_INFORMATION:_
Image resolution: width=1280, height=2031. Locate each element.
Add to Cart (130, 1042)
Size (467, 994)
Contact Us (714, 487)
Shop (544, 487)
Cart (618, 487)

_WORK TASK:_ The reply should consist of the records, reproduced exactly.

_YOUR RESPONSE:_
Image resolution: width=1280, height=2031. Locate each element.
Add to Cart (130, 1042)
Size (467, 994)
Contact Us (714, 487)
Shop (544, 487)
Cart (618, 487)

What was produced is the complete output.